Harris County currently spends nearly 16 percent - about $174 million - of its annual operating expenses on the current jail system. Adding the two proposed jails, where construction cost is at least $267 million, would increase maintenance costs to as much as 25 percent, say opponents of the plan. They say the county can maintain public safety without building the facilities.

The county has yet to determine exact costs to operate the proposed facilities. Two county leaders said they were not in a position to discuss what percentage of the county's budget would be needed to maintain the buildings, but they would not dispute that most likely the percentage would rise.

Commissioners Court probably will ask voters next November to approve bonds for the new jails, which would increase the current number of beds by nearly 50 percent.

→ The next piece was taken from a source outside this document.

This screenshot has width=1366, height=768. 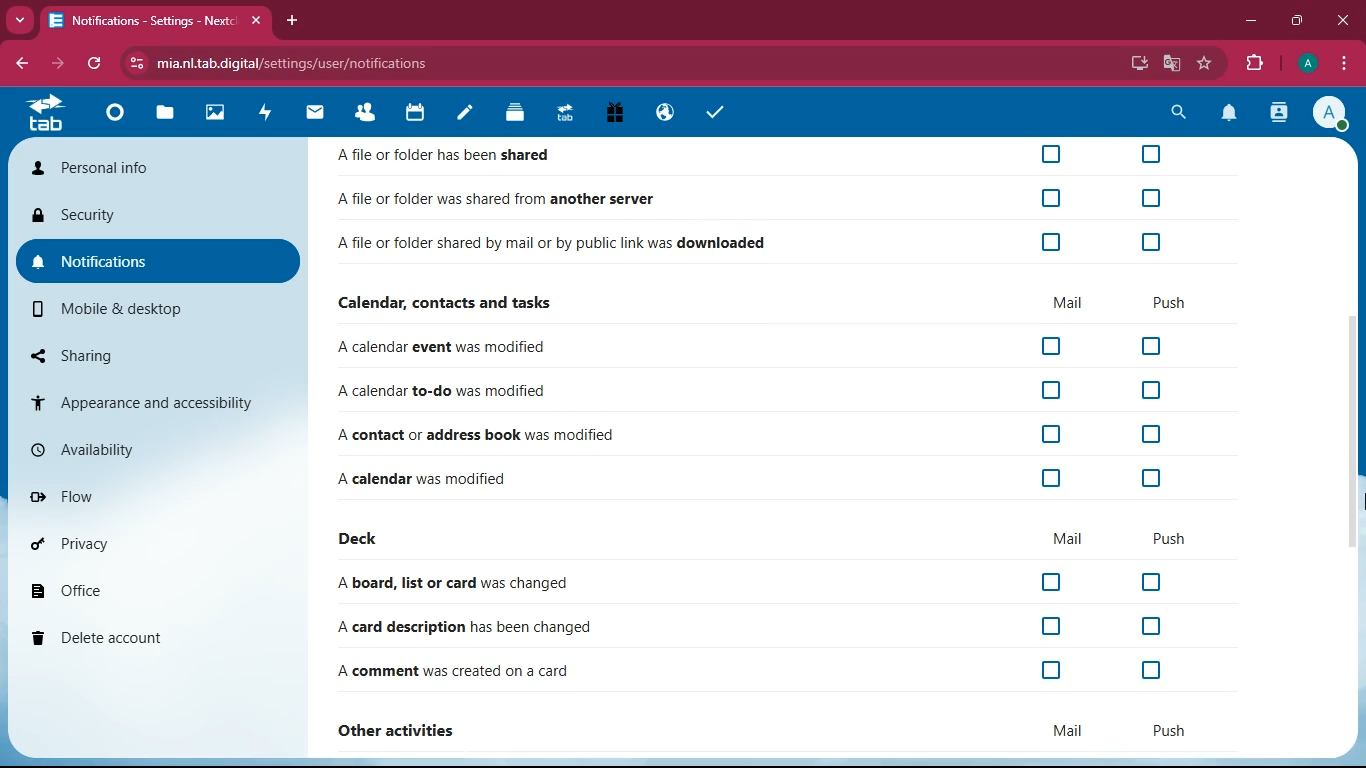 I want to click on deck, so click(x=366, y=540).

"The operating expenses would amount to an incredible amount of money," said Randall Kallinen, head of the American Civil Liberties Union in Houston. "Everybody who owns property taxes in Harris County would likely see their taxes go up significantly to pay for these facilities."

County Judge Robert Eckels said the two jails are needed because the county's population will increase greatly during the next two decades. County officials are mindful that they need to spend taxpayer dollars carefully, but they also consider public safety their highest priority, he said.

"The reason the county exists is to ensure the safety of the community," he said. "The jail, the probation department - all of these programs are expensive."

Yes, they are, and that's precisely why we need to be more demanding about how those resources are utilized. We're locking up too many people for bad reasons, and we're suffering the consequences of that. We're not outgrowing our jail space, we're overusing it. It doesn't make sense to build more jails if we're just going to keep doing what we're doing now, because before you know it those new jails will be full, too.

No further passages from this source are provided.